== Segment start ==

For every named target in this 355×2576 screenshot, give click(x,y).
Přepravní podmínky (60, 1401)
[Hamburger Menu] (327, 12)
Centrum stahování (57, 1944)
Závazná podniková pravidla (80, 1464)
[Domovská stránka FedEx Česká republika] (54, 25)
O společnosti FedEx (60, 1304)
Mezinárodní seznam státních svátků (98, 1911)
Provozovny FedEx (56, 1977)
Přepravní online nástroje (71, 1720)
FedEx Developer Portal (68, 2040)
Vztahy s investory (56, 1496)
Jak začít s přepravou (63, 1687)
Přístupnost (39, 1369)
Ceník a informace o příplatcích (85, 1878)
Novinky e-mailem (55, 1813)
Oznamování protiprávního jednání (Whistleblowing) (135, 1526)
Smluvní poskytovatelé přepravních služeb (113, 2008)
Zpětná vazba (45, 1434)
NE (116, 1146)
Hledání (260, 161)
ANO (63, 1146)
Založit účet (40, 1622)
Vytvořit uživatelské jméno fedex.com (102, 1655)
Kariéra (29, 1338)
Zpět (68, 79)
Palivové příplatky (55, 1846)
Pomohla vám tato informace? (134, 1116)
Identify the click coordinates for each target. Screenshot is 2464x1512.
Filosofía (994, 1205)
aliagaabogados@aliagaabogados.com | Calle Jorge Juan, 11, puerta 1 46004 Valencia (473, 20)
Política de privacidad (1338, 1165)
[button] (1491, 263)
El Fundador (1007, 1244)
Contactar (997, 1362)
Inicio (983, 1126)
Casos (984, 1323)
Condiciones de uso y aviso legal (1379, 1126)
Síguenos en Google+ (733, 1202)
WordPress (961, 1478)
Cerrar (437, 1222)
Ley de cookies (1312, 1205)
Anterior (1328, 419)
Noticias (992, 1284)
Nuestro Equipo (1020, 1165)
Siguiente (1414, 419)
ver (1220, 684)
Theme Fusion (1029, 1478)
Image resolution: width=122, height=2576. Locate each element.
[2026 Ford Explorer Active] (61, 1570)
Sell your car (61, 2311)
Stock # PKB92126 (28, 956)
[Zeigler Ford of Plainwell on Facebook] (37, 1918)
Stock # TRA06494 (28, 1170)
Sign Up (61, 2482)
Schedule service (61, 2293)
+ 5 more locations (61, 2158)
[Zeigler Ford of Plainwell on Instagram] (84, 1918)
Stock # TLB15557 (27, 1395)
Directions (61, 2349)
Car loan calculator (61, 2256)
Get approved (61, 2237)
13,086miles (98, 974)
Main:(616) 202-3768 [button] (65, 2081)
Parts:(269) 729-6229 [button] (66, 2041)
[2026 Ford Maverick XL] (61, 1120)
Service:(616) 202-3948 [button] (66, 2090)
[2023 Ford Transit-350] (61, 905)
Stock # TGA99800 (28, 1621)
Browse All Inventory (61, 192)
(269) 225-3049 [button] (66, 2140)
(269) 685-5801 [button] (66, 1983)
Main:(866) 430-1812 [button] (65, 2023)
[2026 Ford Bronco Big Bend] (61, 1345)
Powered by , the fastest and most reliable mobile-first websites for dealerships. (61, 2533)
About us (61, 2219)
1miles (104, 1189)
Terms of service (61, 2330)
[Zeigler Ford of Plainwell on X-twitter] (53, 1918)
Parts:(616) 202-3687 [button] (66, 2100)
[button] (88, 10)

== Segment end ==

● What to do
Reproduce the entire listing above exactly, leaving nothing out.

● Task response
For every named target in this 355×2576 screenshot, give click(x,y).
Přepravní podmínky (60, 1401)
[Hamburger Menu] (327, 12)
Centrum stahování (57, 1944)
Závazná podniková pravidla (80, 1464)
[Domovská stránka FedEx Česká republika] (54, 25)
O společnosti FedEx (60, 1304)
Mezinárodní seznam státních svátků (98, 1911)
Provozovny FedEx (56, 1977)
Přepravní online nástroje (71, 1720)
FedEx Developer Portal (68, 2040)
Vztahy s investory (56, 1496)
Jak začít s přepravou (63, 1687)
Přístupnost (39, 1369)
Ceník a informace o příplatcích (85, 1878)
Novinky e-mailem (55, 1813)
Oznamování protiprávního jednání (Whistleblowing) (135, 1526)
Smluvní poskytovatelé přepravních služeb (113, 2008)
Zpětná vazba (45, 1434)
NE (116, 1146)
Hledání (260, 161)
ANO (63, 1146)
Založit účet (40, 1622)
Vytvořit uživatelské jméno fedex.com (102, 1655)
Kariéra (29, 1338)
Zpět (68, 79)
Palivové příplatky (55, 1846)
Pomohla vám tato informace? (134, 1116)
Identify the click coordinates for each target. Screenshot is 2464x1512.
Filosofía (994, 1205)
aliagaabogados@aliagaabogados.com | Calle Jorge Juan, 11, puerta 1 46004 Valencia (473, 20)
Política de privacidad (1338, 1165)
[button] (1491, 263)
El Fundador (1007, 1244)
Contactar (997, 1362)
Inicio (983, 1126)
Casos (984, 1323)
Condiciones de uso y aviso legal (1379, 1126)
Síguenos en Google+ (733, 1202)
WordPress (961, 1478)
Cerrar (437, 1222)
Ley de cookies (1312, 1205)
Anterior (1328, 419)
Noticias (992, 1284)
Nuestro Equipo (1020, 1165)
Siguiente (1414, 419)
ver (1220, 684)
Theme Fusion (1029, 1478)
Image resolution: width=122, height=2576. Locate each element.
[2026 Ford Explorer Active] (61, 1570)
Sell your car (61, 2311)
Stock # PKB92126 (28, 956)
[Zeigler Ford of Plainwell on Facebook] (37, 1918)
Stock # TRA06494 (28, 1170)
Sign Up (61, 2482)
Schedule service (61, 2293)
+ 5 more locations (61, 2158)
[Zeigler Ford of Plainwell on Instagram] (84, 1918)
Stock # TLB15557 (27, 1395)
Directions (61, 2349)
Car loan calculator (61, 2256)
Get approved (61, 2237)
13,086miles (98, 974)
Main:(616) 202-3768 [button] (65, 2081)
Parts:(269) 729-6229 [button] (66, 2041)
[2026 Ford Maverick XL] (61, 1120)
Service:(616) 202-3948 [button] (66, 2090)
[2023 Ford Transit-350] (61, 905)
Stock # TGA99800 (28, 1621)
Browse All Inventory (61, 192)
(269) 225-3049 [button] (66, 2140)
(269) 685-5801 [button] (66, 1983)
Main:(866) 430-1812 [button] (65, 2023)
[2026 Ford Bronco Big Bend] (61, 1345)
Powered by , the fastest and most reliable mobile-first websites for dealerships. (61, 2533)
About us (61, 2219)
1miles (104, 1189)
Terms of service (61, 2330)
[Zeigler Ford of Plainwell on X-twitter] (53, 1918)
Parts:(616) 202-3687 [button] (66, 2100)
[button] (88, 10)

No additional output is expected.